Cuando Bosnia y Herzegovina salte este viernes al campo para enfrentar a Canadá en el Mundial 2026, millones de aficionados tendrán la mirada puesta en un hombre que se niega a despedirse del futbol. A sus 40 años, Edin Dzeko afronta lo que muchos consideran su último gran capítulo con la selección nacional: un último baile en el escenario más importante del deporte.
El delantero llega a Norteamérica convertido en una leyenda viviente. Según datos oficiales de FIFA, Dzeko es el máximo goleador histórico de Bosnia y Herzegovina con 73 anotaciones y uno de los protagonistas de las dos únicas clasificaciones mundialistas de su país.

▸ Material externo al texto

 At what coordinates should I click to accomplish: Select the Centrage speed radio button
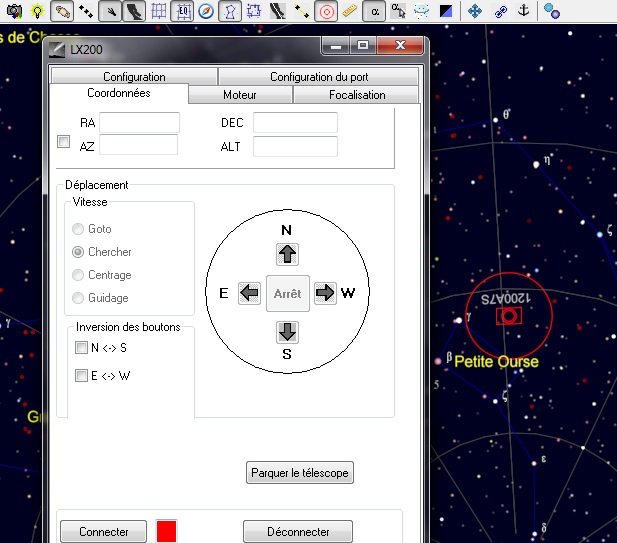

Su historia con la selección está ligada a los momentos más importantes del fútbol bosnio. En Brasil 2014, cuando Bosnia disputó su primera Copa del Mundo, Dzeko marcó el gol que abrió el camino hacia la primera y hasta ahora única victoria mundialista del país, un triunfo por 3-1 frente a Irán que permanece en la memoria de los aficionados.
Doce años después, el atacante vuelve a liderar a los Dragones en una nueva aventura mundialista.
El camino de regreso
La clasificación a la Copa del Mundo de 2026 tuvo mucho de épica. Bosnia eliminó primero a Gales y posteriormente a Italia en los repechajes europeos para conseguir apenas su segunda participación mundialista. Dzeko fue determinante durante el proceso clasificatorio y también en los encuentros decisivos que llevaron a su selección a Norteamérica.
FIFA destacó que, incluso después de cumplir 40 años, el delantero continuó mostrando el sacrificio y la intensidad que marcaron toda su carrera. Durante el repechaje frente a Italia jugó lesionado del hombro y siguió liderando a sus compañeros hasta asegurar el boleto mundialista.
El capitán de una generación
Pocas figuras tienen el peso simbólico de Dzeko en Bosnia. El actual seleccionador, Sergej Barbarez, lo incluyó como pieza central de la convocatoria para el Mundial, convirtiéndolo en uno de los dos jugadores que repiten respecto al plantel que estuvo en Brasil 2014.
Su presencia trasciende lo futbolístico. Nacido en Sarajevo, Dzeko creció durante los años de la guerra en Bosnia y ha relatado en diversas ocasiones cómo el fútbol se convirtió en una vía de escape durante uno de los periodos más difíciles de la historia reciente de su país. Esa experiencia lo transformó en un símbolo de resiliencia para varias generaciones de bosnios.
Una despedida aún por escribir
Aunque el propio delantero ha reconocido que nunca imaginó seguir compitiendo al máximo nivel a los 40 años, también ha dejado claro que todavía disfruta cada momento dentro del campo. Su longevidad, explica, se debe a una estricta preparación física y a la experiencia acumulada durante una carrera que lo llevó por algunas de las principales ligas de Europa.
Ahora le espera una nueva oportunidad para ampliar su legado. Bosnia disputará apenas su segundo Mundial y tendrá enfrente a Canadá, Suiza y Catar en la fase de grupos. Para Dzeko, cada partido podría ser el último con la camiseta de su país en una Copa del Mundo.